Subsequent Investors. Since the New Rules both potentially change the terms of an offering for subsequent investors and increase the risks involved with the offering by making it more difficult to raise capital, a supplement is warranted in all three of our hypothetical offerings. The content of the supplement may vary somewhat among the offerings, as described below.
Hypothetical Offering A:
- Indicate that the minimum investment amount will increase to $900,000 (the new minimum for investing in a TEA) for investors who do not file their I-526 prior to November 21, 2019.
- Indicate that the New Rules will make it more difficult to raise funds from EB-5 investors and discuss the impact on the project of failing to raise sufficient funds. The disclosure would be in the nature of a refinement of existing disclosure of Offering Completion Risk.
Hypothetical Offering B:
- Indicate that the minimum investment amount will increase to $1,800,000 (the new minimum for investing in a TEA) for investors who do not file their I-526 prior to November 21, 2019.
- Address any impact the increased offering size will have on job creation estimates.
- Since the issuer does not need the additional funds to complete the project there should be no need for additional disclosure of Offering Completion Risk – i.e., no need to indicate that the New Rules will make it more difficult to raise funds from EB-5 investors and discuss the impact of failing to raise sufficient funds on the project. If, however, the issuer touts benefits to the investors of the expanded offering size, some discussion of these matters may be warranted to indicate that the benefits may not be achieved.
Hypothetical Offering C:
- Indicate that the minimum investment amount will increase to $1,800,000 (the new minimum for investing in a TEA) for investors who do not file their I-526 prior to November 21, 2019.
- Indicate that the New Rules will make it more difficult to raise funds from EB-5 investors and discuss the impact on the project of failing to raise sufficient funds. The disclosure would be in the nature of a refinement of existing disclosure of Offering Completion Risk.

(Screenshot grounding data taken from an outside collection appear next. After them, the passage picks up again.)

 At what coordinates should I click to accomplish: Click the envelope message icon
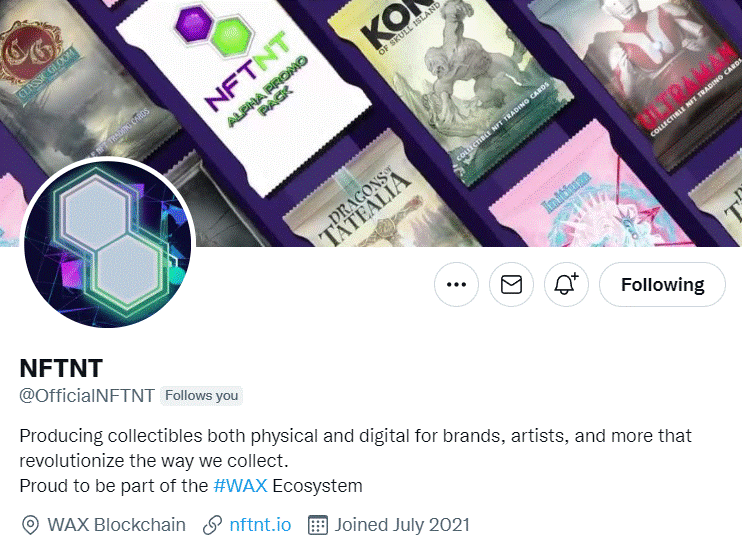[x=511, y=284]

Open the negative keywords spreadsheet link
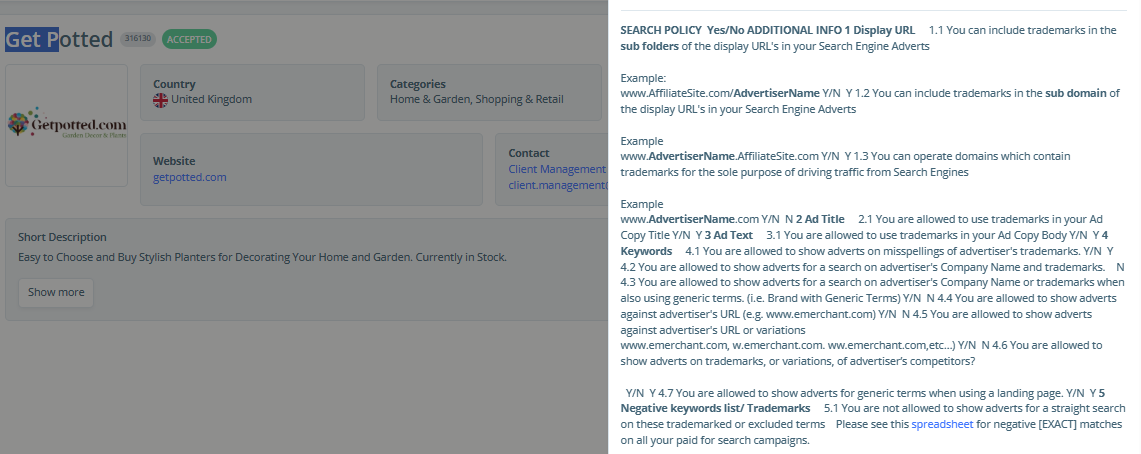coord(942,424)
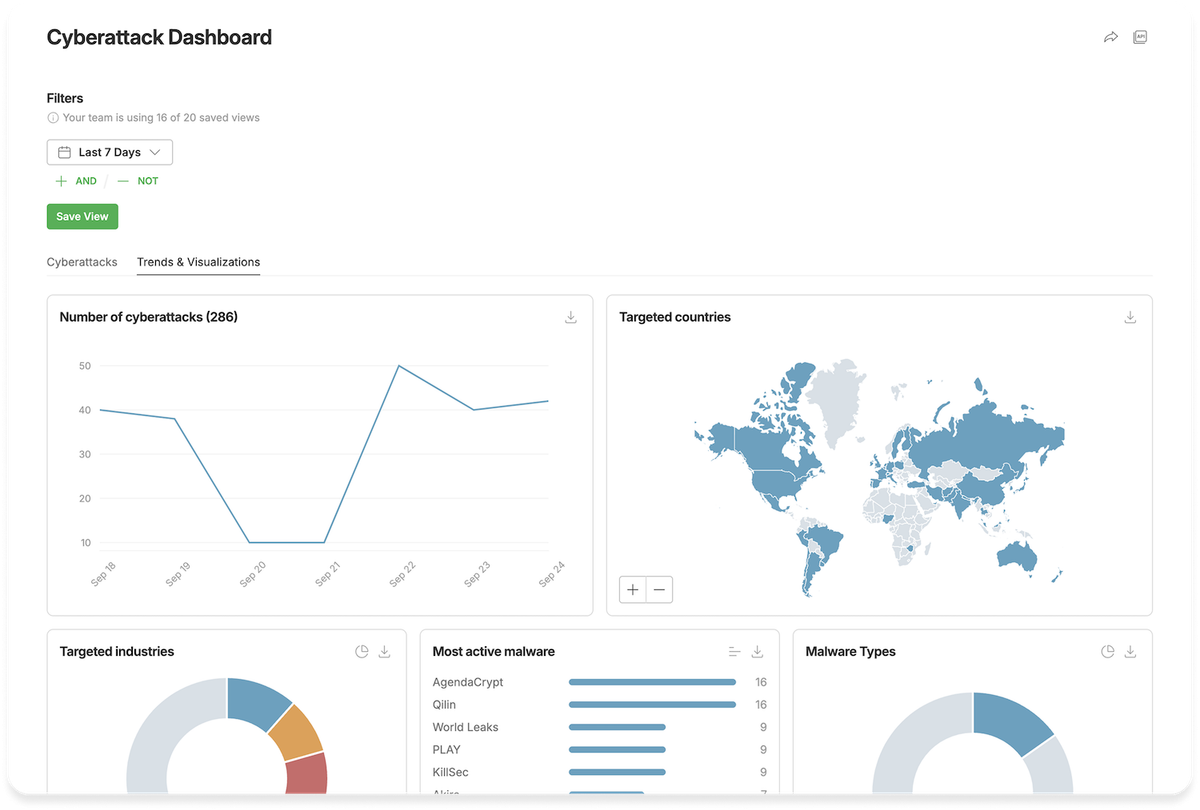
Task: Download the Targeted countries map
Action: 1130,317
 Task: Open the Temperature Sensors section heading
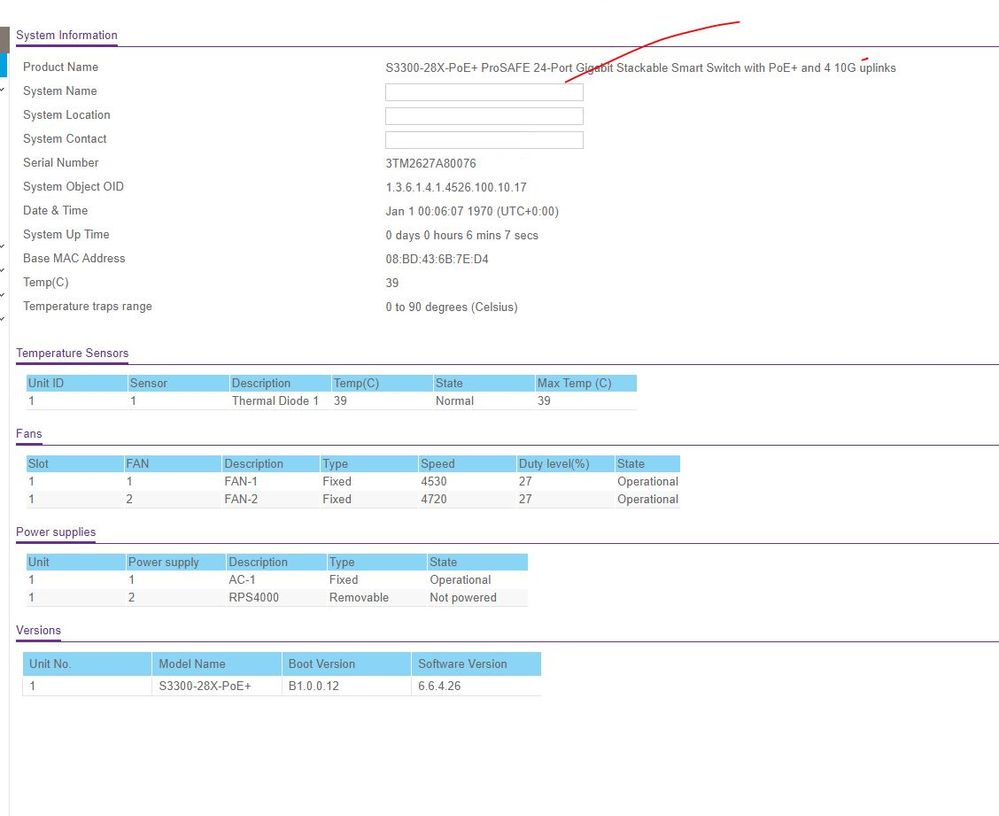coord(72,353)
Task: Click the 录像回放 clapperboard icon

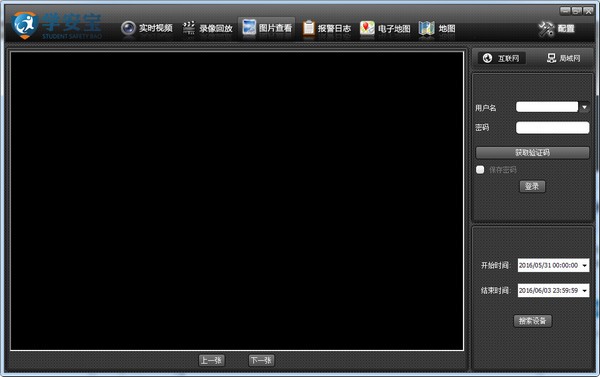Action: 189,28
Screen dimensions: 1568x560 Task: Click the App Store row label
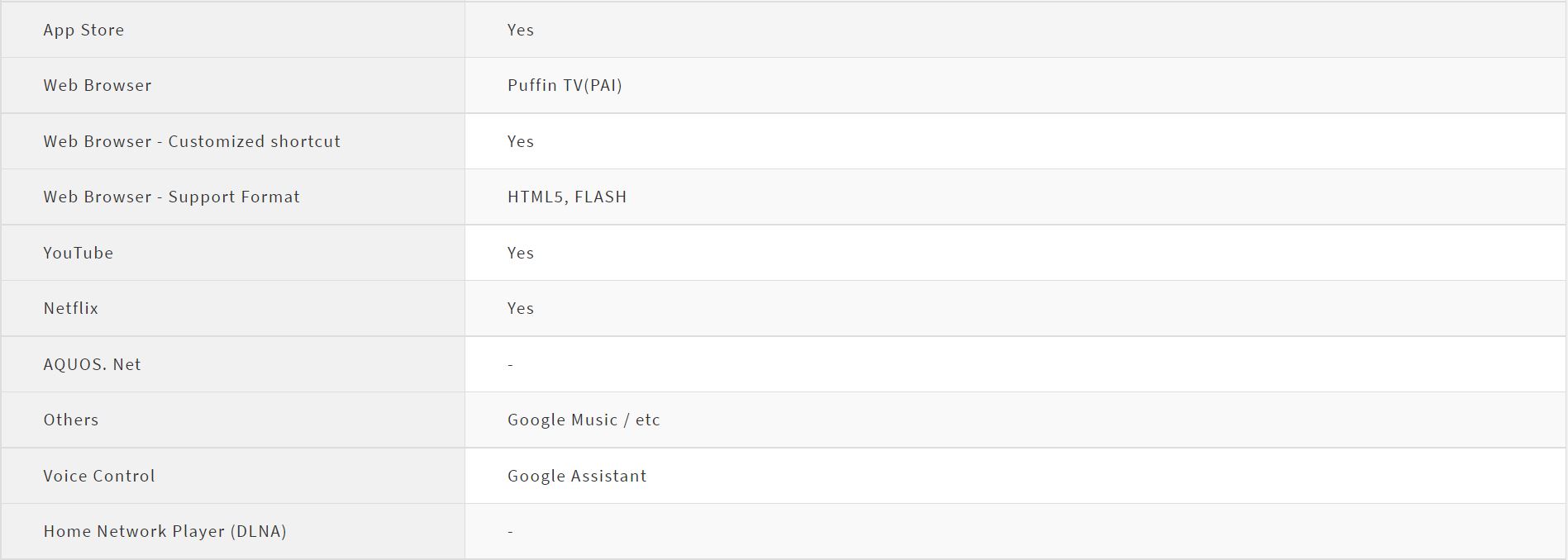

As addressed in the discussion of Hypothetical Investment B above, if an issuer does not need additional funds to allow completion of a project, there is less need to discuss the added risks created by the New Rules with respect to capital-raising. However, as making investors aware of the pending increase in minimum investments may give investors an additional incentive to make investment decisions quicker, there are likely marketing benefits to updating offering documents to include this disclosure where the offering will remain open. Some sponsors of existing ongoing EB-5 offerings are already reporting an uptick of investor interest spurred by the New Rules.

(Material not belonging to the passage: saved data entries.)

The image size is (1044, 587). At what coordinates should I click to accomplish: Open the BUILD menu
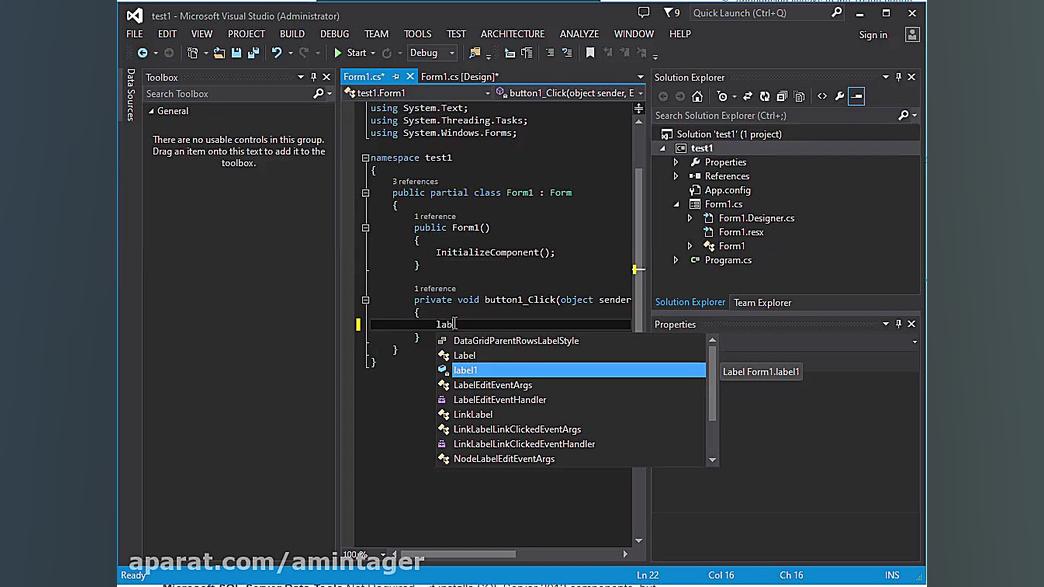click(292, 34)
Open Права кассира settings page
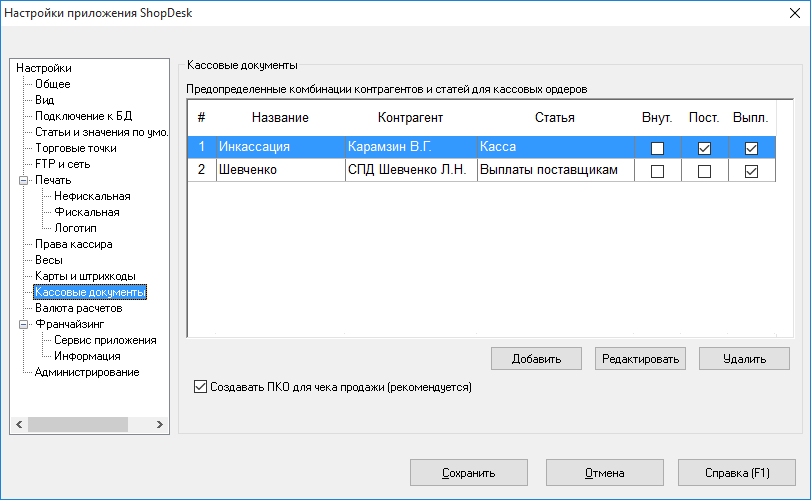The width and height of the screenshot is (811, 500). point(74,244)
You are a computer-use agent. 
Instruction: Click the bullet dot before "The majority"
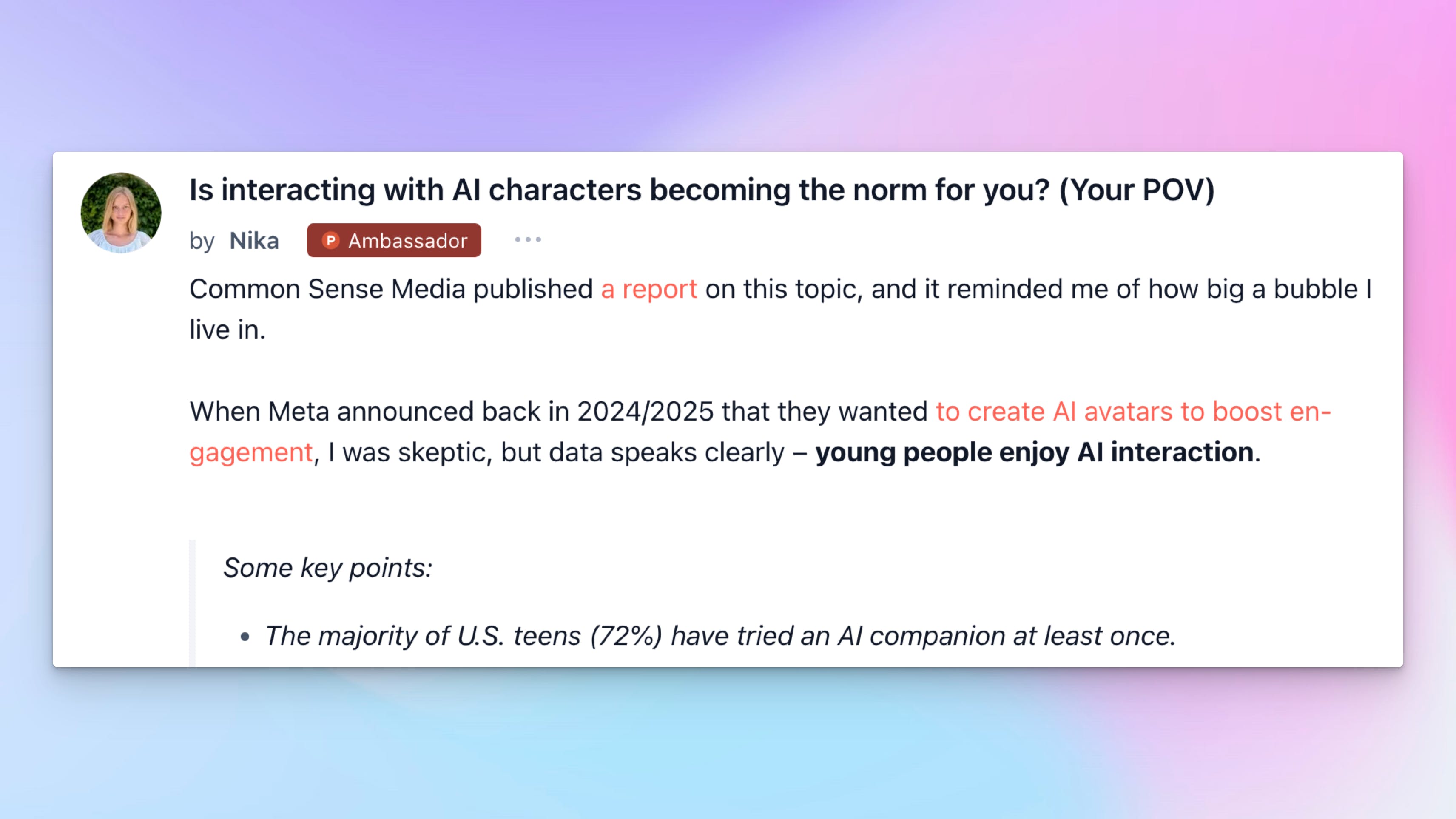[245, 637]
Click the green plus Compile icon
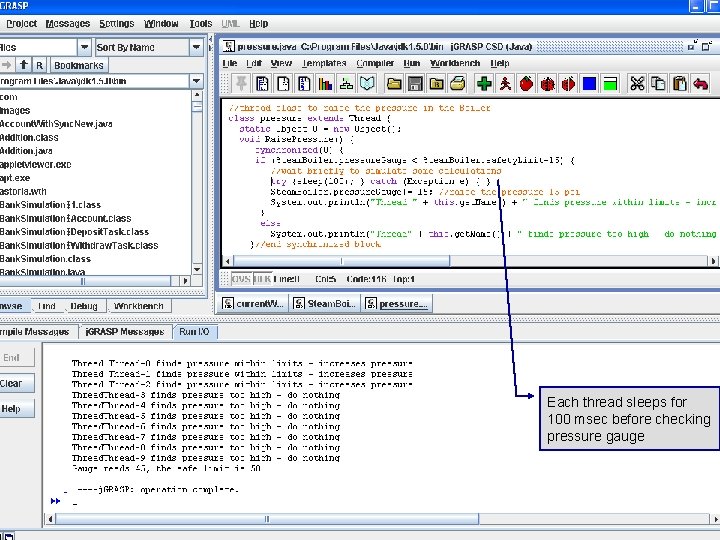Viewport: 720px width, 540px height. pos(484,84)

In conclusion, while the New Rules warrant updating the offering materials for most ongoing offerings, if the initial materials were properly prepared, there should be limited impact on the offerings beyond making the updates. The changes in the EB-5 rules should not give rise to rescission claims from initial investors. In fact, rather than giving existing investors a way out of the funds, in the short term, the New Rules should provide sponsors engaged in ongoing offerings with an enhanced marketing “pitch” to new investors to expedite their investment decisions.